_SET EXERCISE_.
Reproduce the entries below, changing each "option" to "choice" and leaving everything else the same.

_SUPPLIED ENTRIES_.
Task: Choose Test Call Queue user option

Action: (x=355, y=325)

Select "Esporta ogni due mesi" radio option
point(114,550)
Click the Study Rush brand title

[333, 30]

_ANSWER TO THE PROBLEM_.
Task: Choose Test Call Queue user choice

Action: (x=355, y=325)

Select "Esporta ogni due mesi" radio choice
point(114,550)
Click the Study Rush brand title

[333, 30]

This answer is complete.